Dos jóvenes entusiastas de las drogas y un profesor de música e idioma originario en Irlanda: el irlandés o gaélico, se reunieron de la manera más aleatoria posible para hacer una de las bandas más revitalizadoras de los últimos años: Kneecap.
Móglaí Bap, Mo Chara y DJ Provaí se definen como un proyecto de punk rap, pero es mucho más que eso: representan un movimiento cultural único desde su formación, sus letras y sus performances.
Por herencia, los vocalistas crecieron hablando irlandés e inglés, pero optaron por utilizar el irlandés como forma de resistencia a los movimientos imperialistas y coloniales que promovían e imponían a la fuerza y con violencia la adopción de la influencia del Reino Unido en términos sociales, culturales y políticos.
Afirman que el uso del gaélico es un modo de expresar que todos tenemos una cultura originaria que puede expresarse de manera novedosa: reivindicadora.
De hecho, desde las acostumbradas agresiones de los grupos de choque imperialistas dentro y fuera del gobierno que dañaban las rodillas de los opositores, crearon el nombre “Kneecap” en referencia a las lesiones de rodilla que provocaban.
En su documental falso o película biográfica de no-ficción “Kneecap: Música y Libertad”, ya establecen una mística particular, sobre todo con el caso de JJ Ó Dochartaigh, el compositor principal de la música de la banda.
JJ Ó Dochartaigh se dedicaba a impartir clases y, ocasionalmente, a ser traductor de hablantes de irlandés que, por desconocimiento o protesta, no hablaban inglés.
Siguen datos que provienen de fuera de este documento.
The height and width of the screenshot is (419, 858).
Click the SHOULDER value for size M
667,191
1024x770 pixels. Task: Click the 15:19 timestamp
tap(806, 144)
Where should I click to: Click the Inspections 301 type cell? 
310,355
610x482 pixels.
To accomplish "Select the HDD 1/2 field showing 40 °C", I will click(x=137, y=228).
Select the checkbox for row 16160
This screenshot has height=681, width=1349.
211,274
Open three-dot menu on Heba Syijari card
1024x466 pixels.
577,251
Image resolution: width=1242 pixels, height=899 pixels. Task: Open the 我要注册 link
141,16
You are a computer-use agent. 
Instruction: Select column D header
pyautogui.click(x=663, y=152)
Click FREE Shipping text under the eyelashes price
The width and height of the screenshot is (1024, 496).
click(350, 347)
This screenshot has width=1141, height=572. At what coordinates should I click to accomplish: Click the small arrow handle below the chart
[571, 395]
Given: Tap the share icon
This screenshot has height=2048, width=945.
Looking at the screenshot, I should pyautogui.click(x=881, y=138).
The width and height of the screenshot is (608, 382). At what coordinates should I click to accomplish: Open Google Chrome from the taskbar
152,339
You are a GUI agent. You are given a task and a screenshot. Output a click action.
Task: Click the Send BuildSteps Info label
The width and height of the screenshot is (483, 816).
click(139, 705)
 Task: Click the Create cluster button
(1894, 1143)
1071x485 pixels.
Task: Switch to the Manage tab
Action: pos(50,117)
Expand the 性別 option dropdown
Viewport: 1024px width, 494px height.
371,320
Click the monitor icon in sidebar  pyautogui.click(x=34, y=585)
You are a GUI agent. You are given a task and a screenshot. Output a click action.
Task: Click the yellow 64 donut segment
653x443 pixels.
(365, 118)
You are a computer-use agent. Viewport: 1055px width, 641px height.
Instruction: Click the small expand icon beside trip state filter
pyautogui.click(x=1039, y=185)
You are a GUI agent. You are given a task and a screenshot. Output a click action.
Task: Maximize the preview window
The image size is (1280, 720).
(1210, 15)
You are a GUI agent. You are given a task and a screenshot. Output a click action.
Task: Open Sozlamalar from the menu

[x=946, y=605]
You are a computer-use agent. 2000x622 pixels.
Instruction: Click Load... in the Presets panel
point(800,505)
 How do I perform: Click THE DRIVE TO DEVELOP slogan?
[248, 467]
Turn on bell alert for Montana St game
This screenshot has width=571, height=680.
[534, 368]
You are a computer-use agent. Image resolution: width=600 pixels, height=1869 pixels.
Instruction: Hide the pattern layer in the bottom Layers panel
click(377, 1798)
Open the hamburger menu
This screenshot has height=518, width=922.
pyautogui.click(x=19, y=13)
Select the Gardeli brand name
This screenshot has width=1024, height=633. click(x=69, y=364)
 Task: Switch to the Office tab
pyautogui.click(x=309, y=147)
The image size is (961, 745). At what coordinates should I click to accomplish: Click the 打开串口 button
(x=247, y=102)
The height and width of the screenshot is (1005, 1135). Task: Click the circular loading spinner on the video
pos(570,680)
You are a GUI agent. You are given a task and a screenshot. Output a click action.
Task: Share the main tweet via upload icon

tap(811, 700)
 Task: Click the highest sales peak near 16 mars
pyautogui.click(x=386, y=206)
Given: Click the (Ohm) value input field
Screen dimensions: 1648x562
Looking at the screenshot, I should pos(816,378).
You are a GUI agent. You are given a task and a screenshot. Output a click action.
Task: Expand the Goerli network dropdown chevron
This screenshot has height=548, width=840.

Una ocasión, apoyó a Mo Chara a traducirlo y conoció sus poemas escritos en irlandés, los cuales recuperó para ponerles beats y animar a su amigo Móglaí Bap a componer más.
Los integrantes afirman que la película no es solo la historia de la banda, sino de toda la ciudad de Belfast y sus habitantes que crecieron en medio de los resabios de las guerras y conflictos en Irlanda.
En sus inicios, JJ Ó Dochartaigh temía que lo reconocieran haciendo rap con letras explícitas y comportamientos opuestos a los tradicionales, por lo que encontró en un pasamontañas o balaclava con los colores de la bandera irlandesa una forma de ocultar su identidad. Automáticamente se convirtió en una prenda icónica.
Hasta su sobrenombre, DJ Provaí, hace un guiño al Ejército Republicano Irlandés (Provisional Irish Republican Army en inglés), que durante la guerra de independencia fue de los protagonistas contra el asedio británico al país.
La consolidación de Kneecap fue lenta, pero de manera espontáneamente viral sus letras animaron a jóvenes en Belfast a conocer más su idioma milenario: el irlandés, y de manera conjunta protestan contra las hegemonías impuestas, valga la redundancia.
Las protestas de Kneecap y sus censuras
Kneecap ha sido de las bandas o grupos artísticos que han denunciado con más fuerza el genocidio en Palestina, lo cual ha provocado que los cancelen en algunos escenarios o busquen prohíbir sus conciertos.
Sin embargo, sus integrantes minimizan la radicalización del discurso y lo plantean como una cuestión afín a la exigencia del respeto de los derechos humanos de la población palestina, que han sido violentados una y otra vez. De hecho, en varias ocasiones se han pronunciado en contra de cualquier acto de violencia.
En Londres fueron acusados por realizar actos terroristas al, supuestamente, sostener una bandera de Hezbollah durante un concierto, lo cual incitó a que el primer ministro de Reino Unido, Keir Stramer, a declarar que “no era apropiado” que Kneecap estuviera en el prestigiado festival de Glastonbury.
Sus protestas contra el genocidio del gobierno de Israel provocaron que, después de presentarse en Coachella, se les revocaran sus visas para ingresar a Estados Unidos, aliado de la nación en guerra.
Claramente, Kneecap forma parte de una nueva ola de música irlandesa, protagonizada por otra banda como Fontaines D.C. (¡qué banda Fontaines D.C.!), que utilizan las canciones para rebelarse a la opresión social, física y cultural que sufren.
Un mensaje cada vez más aislado en medio de la vorágine de música que prioriza la estimulación inmediata y descarta profundizar en la propia identidad que realmente nos define, es decir: ser lo que se es.